Moisés y el uso de fuentes
La misma respuesta enseña que puede admitirse, sin dañar la autenticidad mosaica, que Moisés utilizó documentos escritos u tradición oral y los incorporó al texto, actuando bajo la inspiración divina y según el objetivo que Dios le confiaba.
Colaboradores y fidelidad a la intención de Moisés
La Iglesia también permite explicar la composición sin exigir que Moisés escribiera literalmente «con su mano» cada libro. La respuesta de 1906 admite la hipótesis de que Moisés concibió el trabajo bajo inspiración y lo confió a otros para la escritura, con el encargo de que plasmaran su pensamiento sin traicionar su voluntad, dejando a Moisés como autor principal e inspirado.

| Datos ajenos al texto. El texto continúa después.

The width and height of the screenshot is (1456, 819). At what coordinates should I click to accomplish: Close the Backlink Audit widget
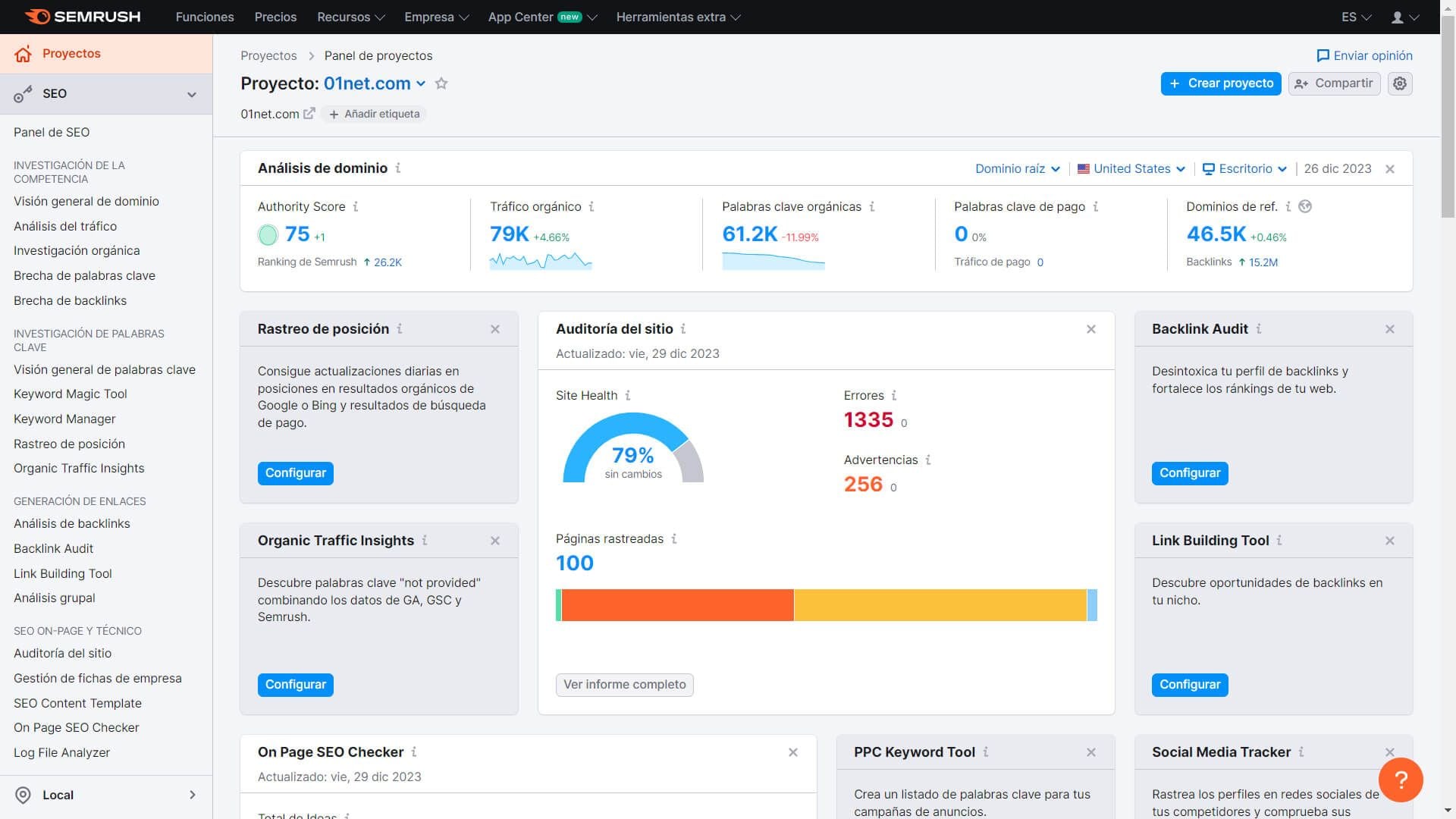(x=1390, y=329)

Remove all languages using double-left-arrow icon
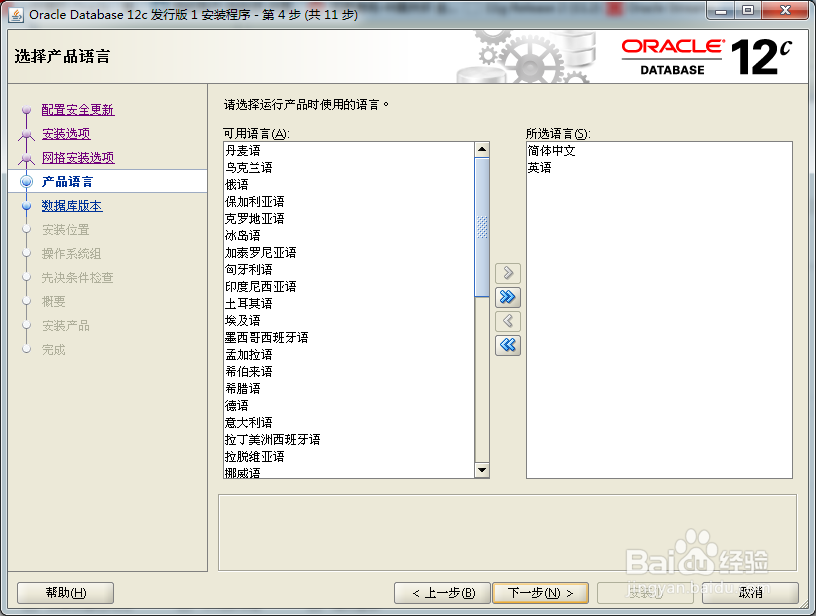[508, 345]
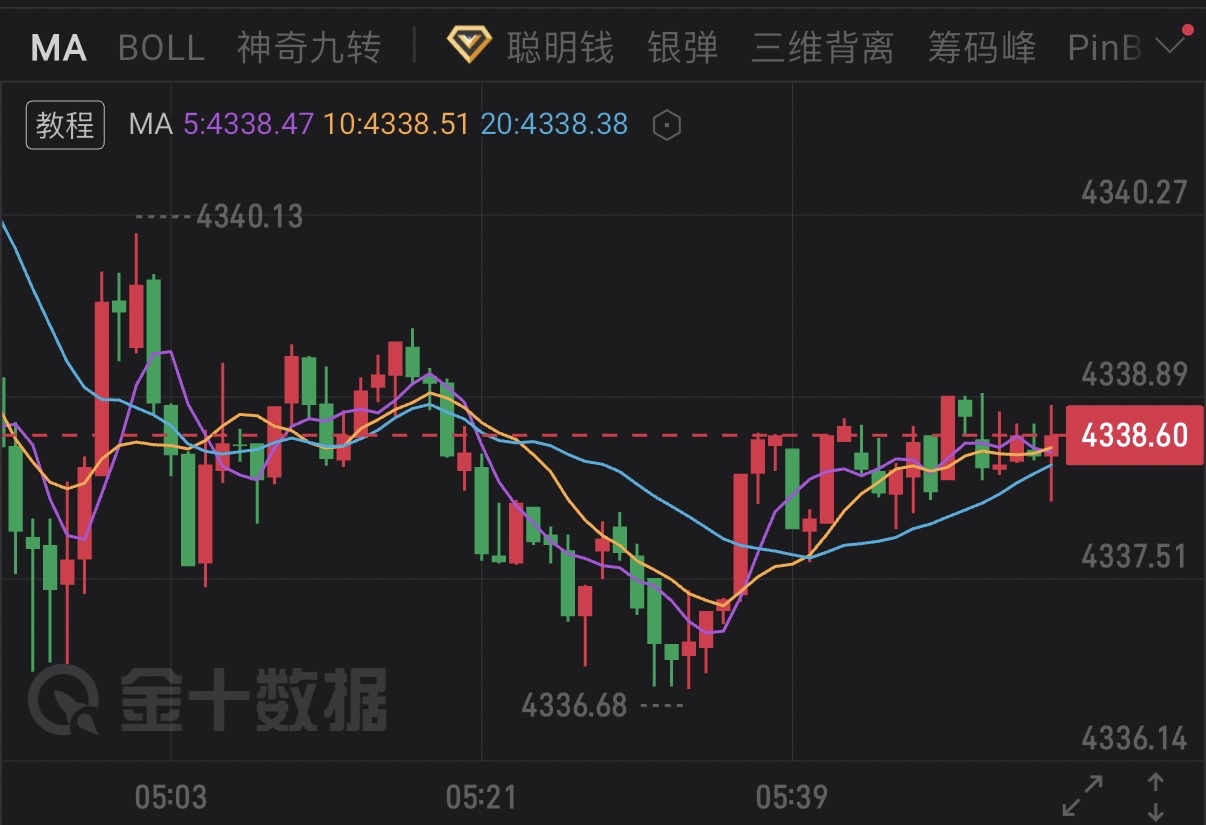Expand the indicator list dropdown chevron
This screenshot has height=825, width=1206.
click(1167, 44)
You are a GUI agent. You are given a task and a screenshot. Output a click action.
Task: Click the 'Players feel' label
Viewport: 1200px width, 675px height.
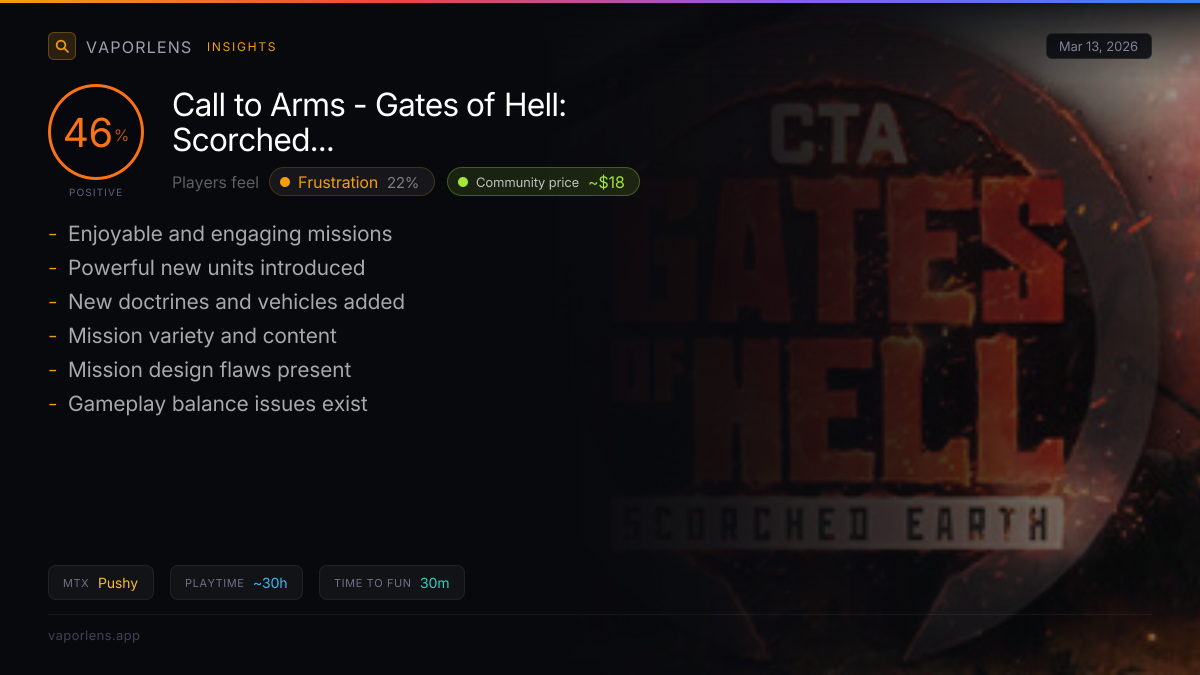pyautogui.click(x=215, y=183)
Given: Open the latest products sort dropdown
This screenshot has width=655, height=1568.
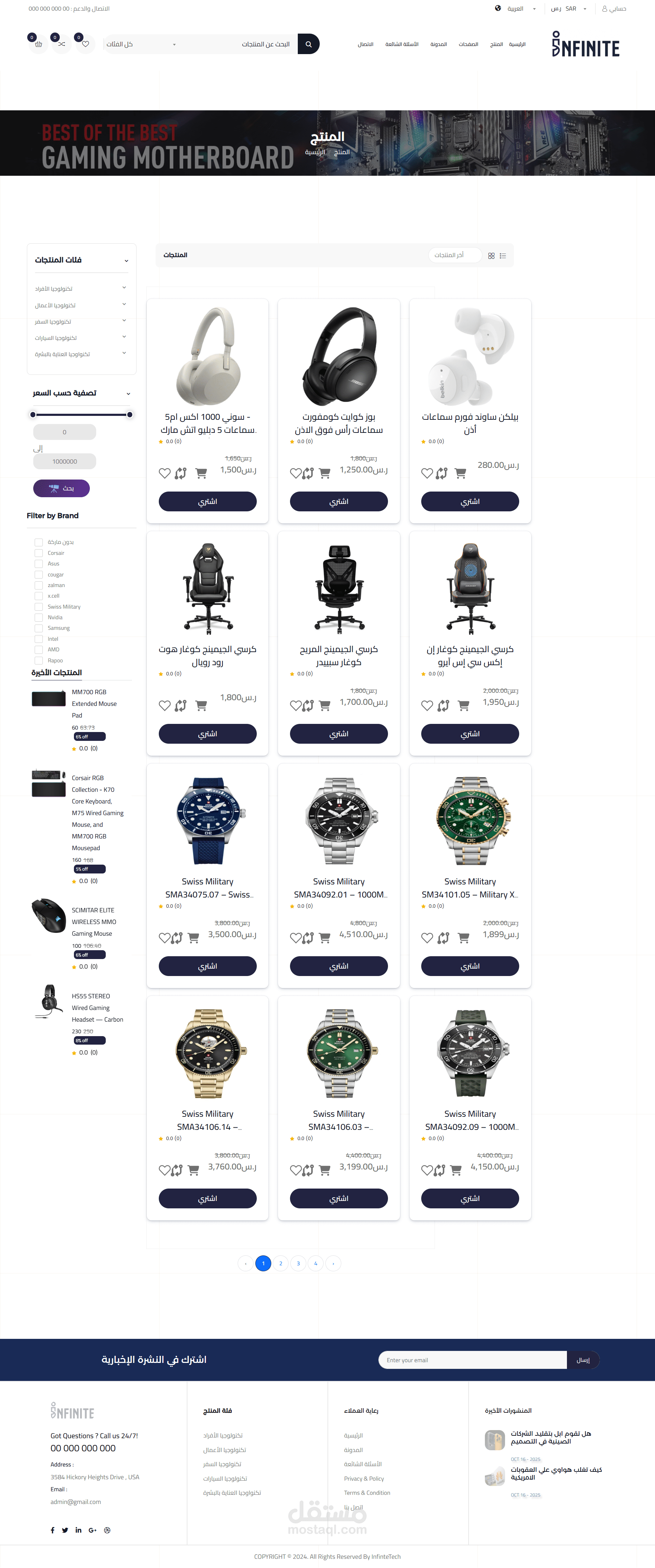Looking at the screenshot, I should [x=455, y=255].
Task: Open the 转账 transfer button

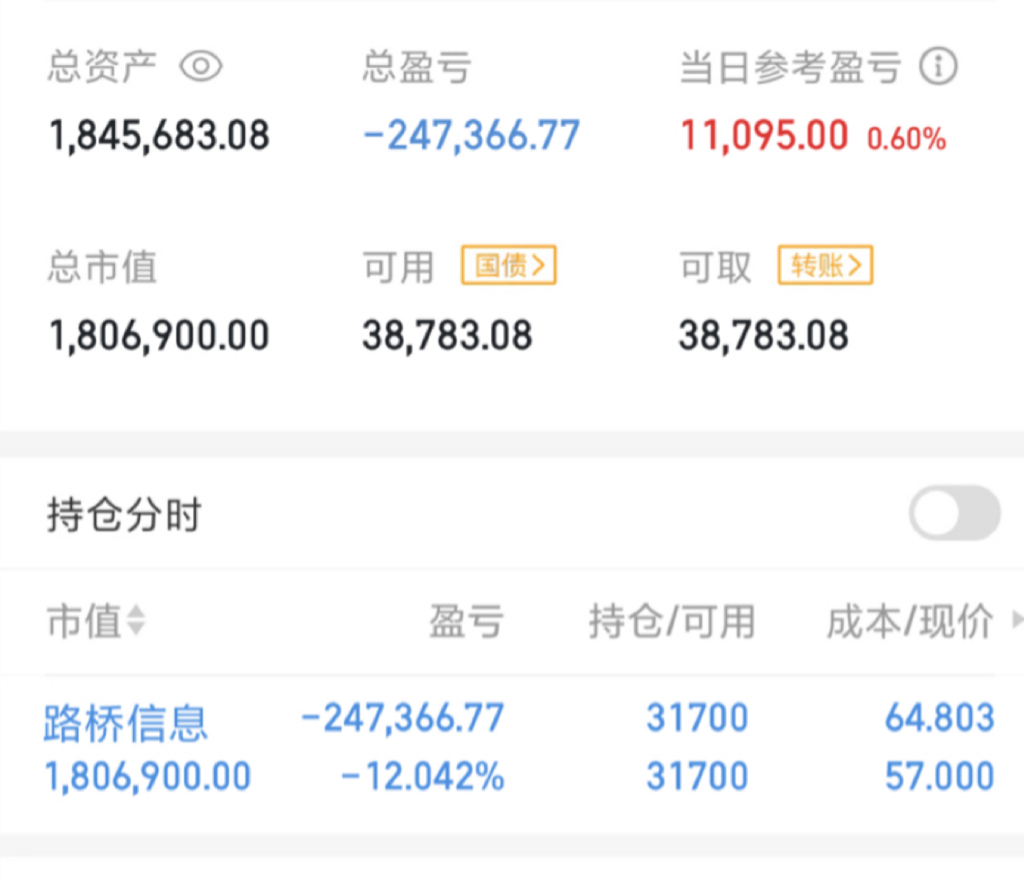Action: click(825, 266)
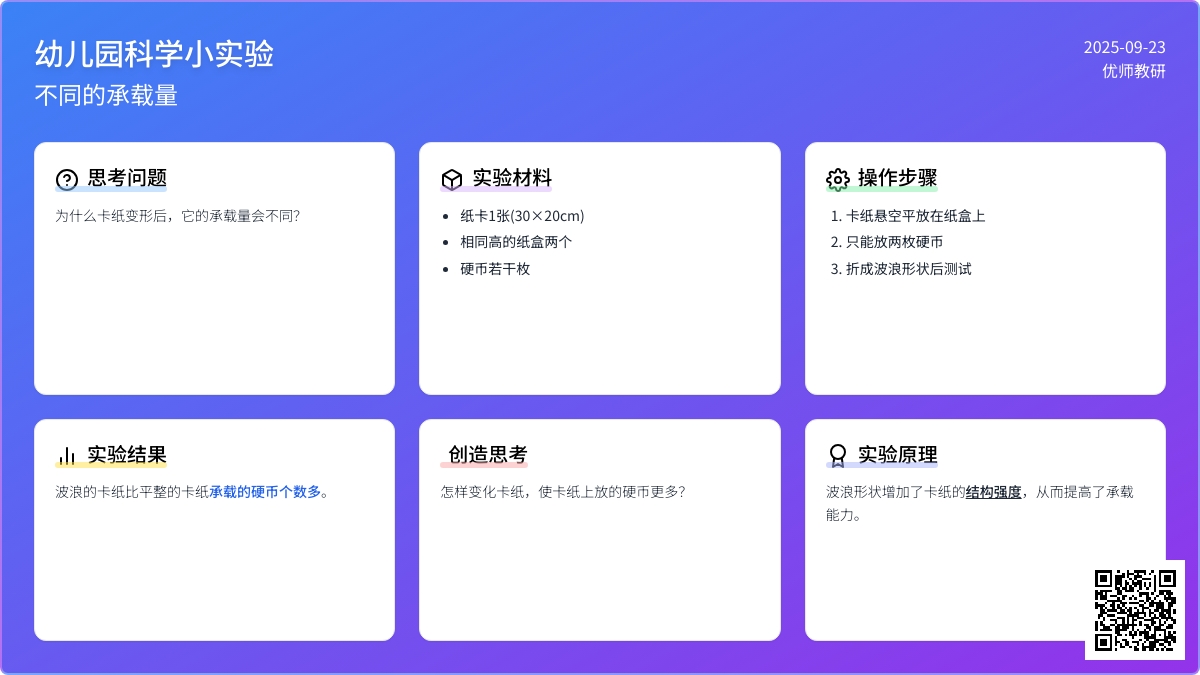Click the subtitle 不同的承载量
1200x675 pixels.
106,96
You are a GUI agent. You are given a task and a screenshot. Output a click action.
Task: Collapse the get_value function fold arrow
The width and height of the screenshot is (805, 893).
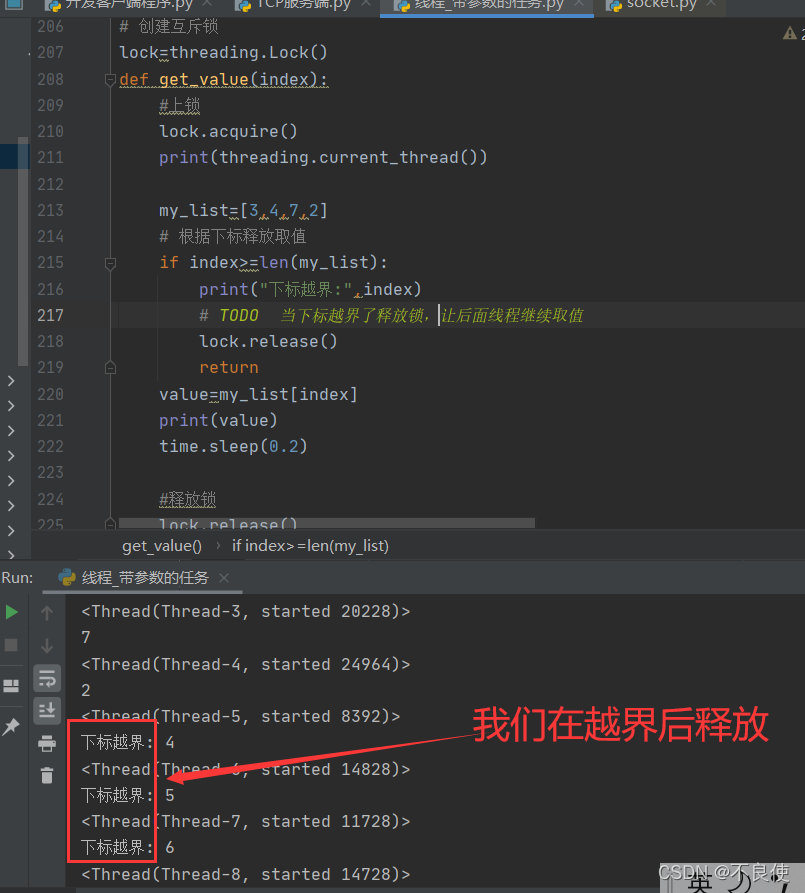[110, 79]
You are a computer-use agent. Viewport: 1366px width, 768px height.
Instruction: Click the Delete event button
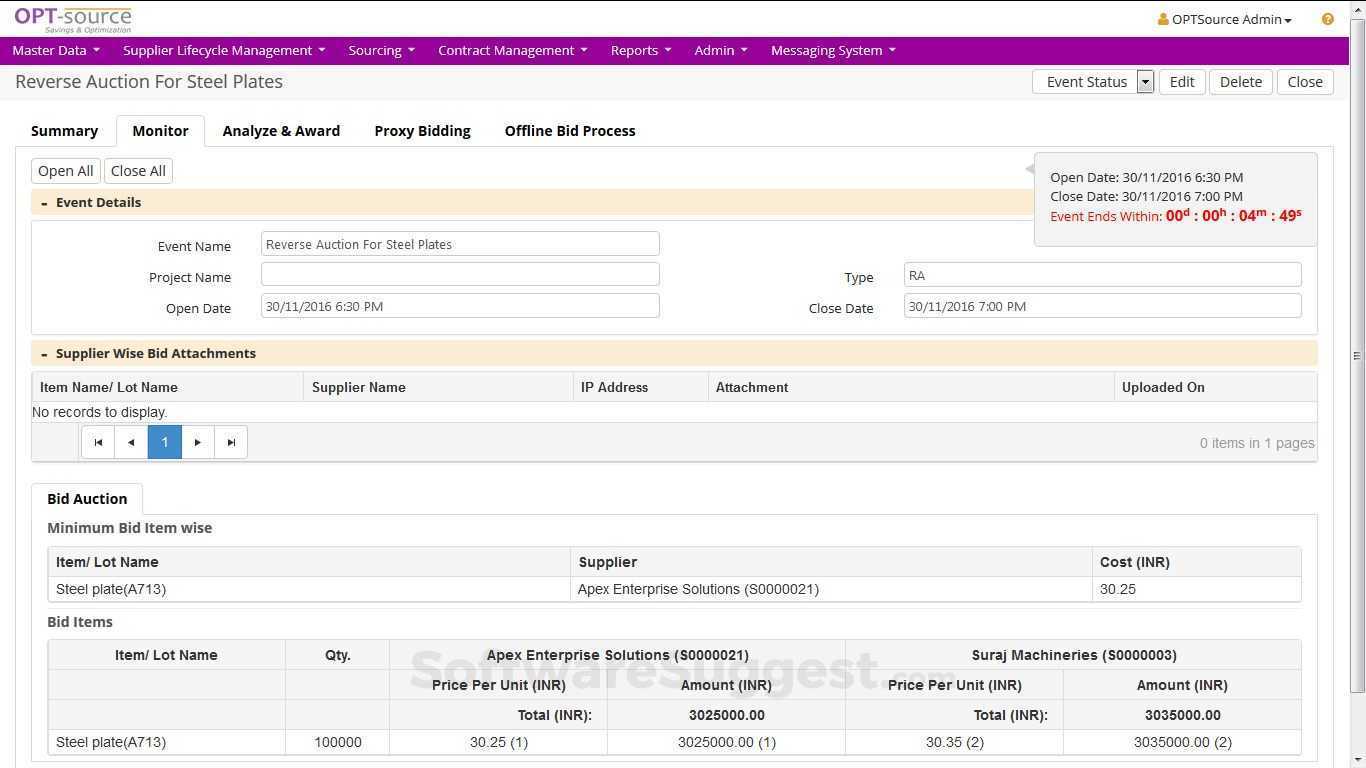[x=1240, y=82]
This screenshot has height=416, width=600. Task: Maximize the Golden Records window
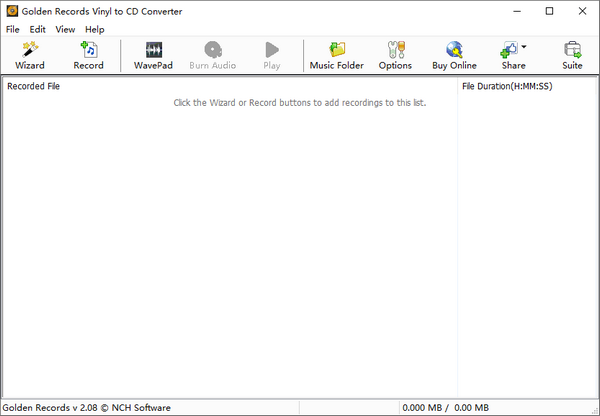click(x=549, y=11)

Cambios textuales e integridad del conjunto
Aun manteniendo la autenticidad mosaica y la integridad del Pentateuco, la Iglesia reconoce que, a lo largo del tiempo, pudieron existir modificaciones: adiciones después de la muerte de Moisés hechas por un autor inspirado, glosas y explicaciones insertas en el texto, o sustituciones de formas lingüísticas antiguas por expresiones más modernas; también pueden existir lecturas falsas por errores de copistas, que deben evaluarse con criterios propios de la crítica textual.